Me tomó años salirme de lo inevitable que sucede ante la falta de una persona: pensar en ella como si siguiera viva, revisar sus espacios cotidianos a la espera de hallarla hasta entender que eso no va a suceder ya. Lo que no me ha sucedido, creo, es verla en sueños. Quizá porque en el fondo no puedo hacer a un lado que fui una cobarde que no se quedó ahí cuidando sus últimos días, en vela, sin estar de cara con la agonía, la angustia de presenciar la muerte paulatina. Me fui porque quise y decidí no estar. De cualquier modo, quería retomar el tema, decir algo sobre ese suceso. Me da pena no saber siquiera el día exacto en que murió, y me pregunto si estuve bloqueándolo (como la mente bloquea episodios traumáticos) o si nada más soy egoísta y no me importa. Entiendo perfectamente lo padecido, aunque yo misma me haya hecho a un lado. Paradójicamente también sé que ese tipo de dolor por la pérdida, el llorar inconsolable como nunca, el decir tantas y tantas cosas al muerto que no se dijeron en vida, son otra cara del simulacro que sirve para pasar el momento.
A manera de cierre quiero decir que hace algunos años mi más fuerte simulacro seguía siendo aparentar algo para aquellos que me aman, para no lastimarlos con lo que soy, más o menos como hice con mi tía, a quien nunca le dije que no creía en Dios y le seguí aceptando los regalos de rosarios y cadenas con virgencitas.

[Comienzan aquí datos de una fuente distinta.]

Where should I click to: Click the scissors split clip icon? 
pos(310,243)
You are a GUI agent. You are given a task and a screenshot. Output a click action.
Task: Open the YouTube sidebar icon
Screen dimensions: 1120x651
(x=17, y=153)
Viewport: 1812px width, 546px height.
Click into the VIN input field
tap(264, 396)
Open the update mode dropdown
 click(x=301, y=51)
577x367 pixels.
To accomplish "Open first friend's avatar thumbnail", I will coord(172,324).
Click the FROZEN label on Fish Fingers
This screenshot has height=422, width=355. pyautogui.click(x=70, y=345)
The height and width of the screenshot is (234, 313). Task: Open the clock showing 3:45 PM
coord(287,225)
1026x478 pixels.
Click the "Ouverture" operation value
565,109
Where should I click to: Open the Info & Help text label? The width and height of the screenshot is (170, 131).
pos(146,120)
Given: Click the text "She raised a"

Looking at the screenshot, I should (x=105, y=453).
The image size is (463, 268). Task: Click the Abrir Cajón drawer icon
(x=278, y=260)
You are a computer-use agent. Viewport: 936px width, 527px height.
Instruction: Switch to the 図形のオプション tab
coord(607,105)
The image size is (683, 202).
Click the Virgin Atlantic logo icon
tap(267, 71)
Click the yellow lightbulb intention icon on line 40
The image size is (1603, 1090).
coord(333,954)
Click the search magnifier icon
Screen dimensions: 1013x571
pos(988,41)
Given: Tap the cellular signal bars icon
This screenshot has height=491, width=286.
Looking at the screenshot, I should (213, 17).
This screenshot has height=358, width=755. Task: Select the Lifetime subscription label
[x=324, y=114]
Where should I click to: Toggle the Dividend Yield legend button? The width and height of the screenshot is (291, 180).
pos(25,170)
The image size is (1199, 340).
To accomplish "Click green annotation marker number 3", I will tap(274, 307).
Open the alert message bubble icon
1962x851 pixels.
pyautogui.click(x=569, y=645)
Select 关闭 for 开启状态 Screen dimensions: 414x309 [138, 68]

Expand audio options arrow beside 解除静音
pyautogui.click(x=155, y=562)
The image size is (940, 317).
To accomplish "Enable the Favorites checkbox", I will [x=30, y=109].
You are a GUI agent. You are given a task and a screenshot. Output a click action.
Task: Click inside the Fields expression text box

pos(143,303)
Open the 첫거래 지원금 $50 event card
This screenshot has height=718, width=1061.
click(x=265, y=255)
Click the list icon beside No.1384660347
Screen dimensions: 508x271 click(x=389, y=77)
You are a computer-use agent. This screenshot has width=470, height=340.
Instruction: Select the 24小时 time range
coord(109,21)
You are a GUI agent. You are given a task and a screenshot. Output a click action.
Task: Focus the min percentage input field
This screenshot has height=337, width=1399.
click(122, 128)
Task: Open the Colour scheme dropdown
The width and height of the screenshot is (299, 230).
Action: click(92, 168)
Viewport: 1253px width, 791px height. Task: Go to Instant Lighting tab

Me ha costado, pero cada vez me entrego más a la verdad y al compromiso de responder por lo que escribo porque me define y me libera de las máscaras. Poco a poco he aprendido a no ocultarme de más en las simulaciones, porque esto es lo que soy. He aprendido que callar, guardar y conservar no es sembrar frutos en silencio sino irse consumiendo. Hace unos meses escuché una conferencia de Vivian Gornick, y me atreví a preguntarle qué podría recomendarme para escribir sin reservas, para quitarme el miedo de herir a quien me leyera. Vivian, con su maravilloso humor e ironía hasta se burló de mí: “Si no te atreves, yo qué te puedo decir, ésta no es una pregunta legítima para una escritora”. También dijo que nadie podía decirle a alguien más en dónde hallar el coraje para escribir lo que atemoriza y que cada quien debe resolverlo por sí mismo.
Es una lucha constante la de jugar al simulacro o decidir traspasarlo. Aunque a veces lo parezca, no pretendo declarar que mi corazón es de hielo. Sí recuerdo cosas que me conmueven, lloro como Rosario Castellanos por asuntos nimios e intrascendentales. Sí me duelen las cosas, quizá no las mismas que a todos, y el simulacro sigue siendo un método de escape, que espero ir derrumbando poco a poco, sin pena, sin remordimientos.